◆ Problem
If a line in the data holds "Business", copy that line out in full.

◆ Data for this exercise
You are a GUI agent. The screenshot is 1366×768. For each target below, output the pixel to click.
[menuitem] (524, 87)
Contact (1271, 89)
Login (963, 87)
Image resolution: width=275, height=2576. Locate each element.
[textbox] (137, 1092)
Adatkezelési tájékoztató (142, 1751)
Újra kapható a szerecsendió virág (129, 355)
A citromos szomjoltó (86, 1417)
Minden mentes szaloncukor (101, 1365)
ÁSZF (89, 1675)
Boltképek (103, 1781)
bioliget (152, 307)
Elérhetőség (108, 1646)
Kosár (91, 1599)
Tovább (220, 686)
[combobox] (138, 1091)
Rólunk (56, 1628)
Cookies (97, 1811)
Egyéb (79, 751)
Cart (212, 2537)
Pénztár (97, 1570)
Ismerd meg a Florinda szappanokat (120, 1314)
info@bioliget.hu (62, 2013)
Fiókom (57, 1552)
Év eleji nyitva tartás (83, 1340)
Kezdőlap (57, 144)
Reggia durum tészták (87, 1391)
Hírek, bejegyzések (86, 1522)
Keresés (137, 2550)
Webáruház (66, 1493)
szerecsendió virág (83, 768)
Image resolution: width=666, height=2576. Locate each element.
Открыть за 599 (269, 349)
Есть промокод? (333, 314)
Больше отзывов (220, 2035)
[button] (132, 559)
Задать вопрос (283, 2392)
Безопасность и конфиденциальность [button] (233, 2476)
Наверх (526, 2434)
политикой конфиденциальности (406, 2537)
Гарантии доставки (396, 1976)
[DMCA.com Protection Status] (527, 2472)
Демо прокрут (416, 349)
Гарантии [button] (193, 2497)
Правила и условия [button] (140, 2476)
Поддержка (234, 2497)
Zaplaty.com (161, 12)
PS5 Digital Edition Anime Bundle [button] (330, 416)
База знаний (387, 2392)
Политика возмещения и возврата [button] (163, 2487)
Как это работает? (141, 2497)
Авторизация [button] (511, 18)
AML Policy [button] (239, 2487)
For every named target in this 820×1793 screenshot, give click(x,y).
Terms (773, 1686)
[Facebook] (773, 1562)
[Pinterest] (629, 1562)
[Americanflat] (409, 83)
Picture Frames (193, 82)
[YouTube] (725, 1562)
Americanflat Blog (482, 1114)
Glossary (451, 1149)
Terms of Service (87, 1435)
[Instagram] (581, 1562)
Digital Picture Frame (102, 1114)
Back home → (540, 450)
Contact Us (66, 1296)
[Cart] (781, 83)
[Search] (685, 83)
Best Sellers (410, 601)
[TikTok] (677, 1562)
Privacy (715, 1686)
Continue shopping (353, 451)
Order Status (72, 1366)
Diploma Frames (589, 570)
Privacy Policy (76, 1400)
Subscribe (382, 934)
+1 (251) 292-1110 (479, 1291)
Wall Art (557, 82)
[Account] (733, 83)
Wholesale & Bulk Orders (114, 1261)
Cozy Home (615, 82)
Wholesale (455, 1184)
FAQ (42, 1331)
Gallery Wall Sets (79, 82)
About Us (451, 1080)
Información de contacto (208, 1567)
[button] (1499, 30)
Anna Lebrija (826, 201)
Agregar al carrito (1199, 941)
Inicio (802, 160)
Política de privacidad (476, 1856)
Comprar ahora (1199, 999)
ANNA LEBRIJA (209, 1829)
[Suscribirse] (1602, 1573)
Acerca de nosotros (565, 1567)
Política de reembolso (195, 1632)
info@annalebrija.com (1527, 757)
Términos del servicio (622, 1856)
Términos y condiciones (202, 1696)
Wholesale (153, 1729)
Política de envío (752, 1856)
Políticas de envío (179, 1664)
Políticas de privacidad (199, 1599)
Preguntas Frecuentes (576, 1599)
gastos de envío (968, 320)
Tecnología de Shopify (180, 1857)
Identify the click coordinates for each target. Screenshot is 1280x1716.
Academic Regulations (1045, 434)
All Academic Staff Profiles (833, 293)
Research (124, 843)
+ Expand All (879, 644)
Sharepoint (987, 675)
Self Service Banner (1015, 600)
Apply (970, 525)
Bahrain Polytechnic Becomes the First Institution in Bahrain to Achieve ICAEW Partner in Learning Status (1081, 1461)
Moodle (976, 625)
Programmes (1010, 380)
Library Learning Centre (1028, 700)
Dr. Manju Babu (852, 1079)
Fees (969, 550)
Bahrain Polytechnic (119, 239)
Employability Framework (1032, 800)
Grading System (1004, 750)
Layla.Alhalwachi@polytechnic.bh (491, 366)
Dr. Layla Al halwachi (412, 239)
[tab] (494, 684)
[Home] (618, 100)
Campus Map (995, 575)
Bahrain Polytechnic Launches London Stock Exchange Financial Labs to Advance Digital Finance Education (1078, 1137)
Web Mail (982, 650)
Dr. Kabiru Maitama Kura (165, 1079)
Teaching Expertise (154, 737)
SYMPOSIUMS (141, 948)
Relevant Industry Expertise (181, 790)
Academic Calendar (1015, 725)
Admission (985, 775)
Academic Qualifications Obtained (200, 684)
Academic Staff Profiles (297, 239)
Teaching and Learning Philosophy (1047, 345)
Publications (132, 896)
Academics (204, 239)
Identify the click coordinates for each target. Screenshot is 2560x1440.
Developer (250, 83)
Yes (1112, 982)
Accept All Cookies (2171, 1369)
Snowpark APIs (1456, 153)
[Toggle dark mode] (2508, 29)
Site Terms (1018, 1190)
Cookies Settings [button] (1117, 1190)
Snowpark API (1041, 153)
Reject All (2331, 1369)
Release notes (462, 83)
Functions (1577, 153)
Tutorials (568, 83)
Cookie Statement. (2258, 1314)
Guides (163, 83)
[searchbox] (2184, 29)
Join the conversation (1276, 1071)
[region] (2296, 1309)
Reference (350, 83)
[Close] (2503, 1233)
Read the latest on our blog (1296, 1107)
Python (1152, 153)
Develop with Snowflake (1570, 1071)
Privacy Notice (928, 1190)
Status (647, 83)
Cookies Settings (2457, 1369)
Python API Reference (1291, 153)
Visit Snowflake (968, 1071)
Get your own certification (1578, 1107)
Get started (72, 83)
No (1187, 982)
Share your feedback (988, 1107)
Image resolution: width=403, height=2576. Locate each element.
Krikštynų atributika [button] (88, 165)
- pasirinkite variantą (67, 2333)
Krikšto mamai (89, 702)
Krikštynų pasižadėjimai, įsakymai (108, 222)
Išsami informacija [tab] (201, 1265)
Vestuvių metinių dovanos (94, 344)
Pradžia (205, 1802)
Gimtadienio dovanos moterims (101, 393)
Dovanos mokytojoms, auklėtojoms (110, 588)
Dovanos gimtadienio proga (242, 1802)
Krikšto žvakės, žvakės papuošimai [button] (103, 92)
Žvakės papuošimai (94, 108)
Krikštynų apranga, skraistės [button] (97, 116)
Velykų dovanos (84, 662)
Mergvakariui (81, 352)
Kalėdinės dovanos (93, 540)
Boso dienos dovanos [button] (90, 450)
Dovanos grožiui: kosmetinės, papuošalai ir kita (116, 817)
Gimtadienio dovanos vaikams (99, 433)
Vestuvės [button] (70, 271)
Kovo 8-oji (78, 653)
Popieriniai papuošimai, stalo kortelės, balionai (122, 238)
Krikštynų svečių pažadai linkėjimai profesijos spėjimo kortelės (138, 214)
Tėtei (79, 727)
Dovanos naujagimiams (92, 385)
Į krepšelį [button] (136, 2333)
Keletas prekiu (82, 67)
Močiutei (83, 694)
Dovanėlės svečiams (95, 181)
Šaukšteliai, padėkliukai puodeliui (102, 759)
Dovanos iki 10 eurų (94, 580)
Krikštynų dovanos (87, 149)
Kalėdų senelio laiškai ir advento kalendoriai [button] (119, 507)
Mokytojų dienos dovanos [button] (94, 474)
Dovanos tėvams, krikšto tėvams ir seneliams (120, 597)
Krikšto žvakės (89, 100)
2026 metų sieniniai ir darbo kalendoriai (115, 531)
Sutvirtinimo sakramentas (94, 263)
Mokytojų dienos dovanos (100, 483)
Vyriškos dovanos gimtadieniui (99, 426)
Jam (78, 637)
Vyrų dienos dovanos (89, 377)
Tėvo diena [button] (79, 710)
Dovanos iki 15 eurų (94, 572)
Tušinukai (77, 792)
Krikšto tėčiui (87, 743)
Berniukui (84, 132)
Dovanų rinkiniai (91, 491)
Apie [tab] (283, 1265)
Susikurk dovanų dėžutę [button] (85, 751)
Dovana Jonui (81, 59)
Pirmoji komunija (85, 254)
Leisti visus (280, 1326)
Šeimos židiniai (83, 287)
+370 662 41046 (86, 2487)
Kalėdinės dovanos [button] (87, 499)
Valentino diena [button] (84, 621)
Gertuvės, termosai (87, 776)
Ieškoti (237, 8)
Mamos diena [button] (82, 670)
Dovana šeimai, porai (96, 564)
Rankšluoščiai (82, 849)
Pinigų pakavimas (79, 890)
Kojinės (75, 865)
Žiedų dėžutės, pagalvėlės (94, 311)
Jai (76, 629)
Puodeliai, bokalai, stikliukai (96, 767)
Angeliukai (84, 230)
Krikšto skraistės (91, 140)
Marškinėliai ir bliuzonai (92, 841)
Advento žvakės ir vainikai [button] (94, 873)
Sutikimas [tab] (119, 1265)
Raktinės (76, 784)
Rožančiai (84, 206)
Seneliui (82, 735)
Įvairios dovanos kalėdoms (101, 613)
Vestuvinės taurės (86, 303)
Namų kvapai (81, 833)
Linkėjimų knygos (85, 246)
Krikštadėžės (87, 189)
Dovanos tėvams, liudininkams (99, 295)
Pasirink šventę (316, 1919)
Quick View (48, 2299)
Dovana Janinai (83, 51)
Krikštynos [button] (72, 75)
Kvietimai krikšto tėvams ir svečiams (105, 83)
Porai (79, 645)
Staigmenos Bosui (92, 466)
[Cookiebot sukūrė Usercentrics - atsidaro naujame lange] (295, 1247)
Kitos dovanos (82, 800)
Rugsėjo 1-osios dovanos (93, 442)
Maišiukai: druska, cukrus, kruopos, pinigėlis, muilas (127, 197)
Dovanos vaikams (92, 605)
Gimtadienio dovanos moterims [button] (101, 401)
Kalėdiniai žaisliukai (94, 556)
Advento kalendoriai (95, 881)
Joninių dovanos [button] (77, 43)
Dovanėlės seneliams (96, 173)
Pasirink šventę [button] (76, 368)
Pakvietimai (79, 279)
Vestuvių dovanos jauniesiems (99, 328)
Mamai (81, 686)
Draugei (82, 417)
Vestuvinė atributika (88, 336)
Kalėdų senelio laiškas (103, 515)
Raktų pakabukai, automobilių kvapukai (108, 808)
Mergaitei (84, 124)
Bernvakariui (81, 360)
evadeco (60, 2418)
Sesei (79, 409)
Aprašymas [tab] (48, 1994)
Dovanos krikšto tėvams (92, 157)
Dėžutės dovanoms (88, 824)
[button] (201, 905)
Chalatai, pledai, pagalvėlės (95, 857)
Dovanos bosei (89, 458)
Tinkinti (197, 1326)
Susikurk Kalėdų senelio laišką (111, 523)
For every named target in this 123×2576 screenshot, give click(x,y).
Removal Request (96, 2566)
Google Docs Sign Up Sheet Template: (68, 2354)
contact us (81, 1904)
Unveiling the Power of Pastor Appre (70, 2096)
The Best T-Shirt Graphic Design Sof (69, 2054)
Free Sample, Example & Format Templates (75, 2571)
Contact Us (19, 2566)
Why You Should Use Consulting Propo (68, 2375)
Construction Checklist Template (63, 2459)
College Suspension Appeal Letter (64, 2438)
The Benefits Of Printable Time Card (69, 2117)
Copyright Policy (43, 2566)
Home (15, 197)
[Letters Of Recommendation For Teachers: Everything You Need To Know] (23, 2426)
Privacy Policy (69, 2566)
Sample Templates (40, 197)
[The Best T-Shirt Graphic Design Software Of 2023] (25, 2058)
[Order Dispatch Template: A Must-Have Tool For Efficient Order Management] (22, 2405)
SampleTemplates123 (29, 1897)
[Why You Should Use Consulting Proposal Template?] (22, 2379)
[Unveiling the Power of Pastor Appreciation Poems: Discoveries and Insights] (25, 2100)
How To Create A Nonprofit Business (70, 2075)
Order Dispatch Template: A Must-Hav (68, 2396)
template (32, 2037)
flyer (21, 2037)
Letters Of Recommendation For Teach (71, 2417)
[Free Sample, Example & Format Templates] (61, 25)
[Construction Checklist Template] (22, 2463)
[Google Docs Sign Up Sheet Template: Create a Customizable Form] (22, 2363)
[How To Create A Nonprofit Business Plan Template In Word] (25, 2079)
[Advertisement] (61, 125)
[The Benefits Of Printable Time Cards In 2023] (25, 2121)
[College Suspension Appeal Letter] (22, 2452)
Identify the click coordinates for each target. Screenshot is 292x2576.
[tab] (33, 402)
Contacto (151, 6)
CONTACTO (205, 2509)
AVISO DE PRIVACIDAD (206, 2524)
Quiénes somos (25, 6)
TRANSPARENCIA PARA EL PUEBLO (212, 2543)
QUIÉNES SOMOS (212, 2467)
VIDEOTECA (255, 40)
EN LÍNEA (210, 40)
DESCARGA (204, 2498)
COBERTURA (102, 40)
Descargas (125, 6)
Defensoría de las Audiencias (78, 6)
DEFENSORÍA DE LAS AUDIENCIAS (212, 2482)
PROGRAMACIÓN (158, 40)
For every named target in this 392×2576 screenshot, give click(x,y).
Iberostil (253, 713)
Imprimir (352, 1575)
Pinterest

◆ Answer to this task
How To Create A Nonprofit Business (70, 2075)
[How To Create A Nonprofit Business Plan Template In Word] (25, 2079)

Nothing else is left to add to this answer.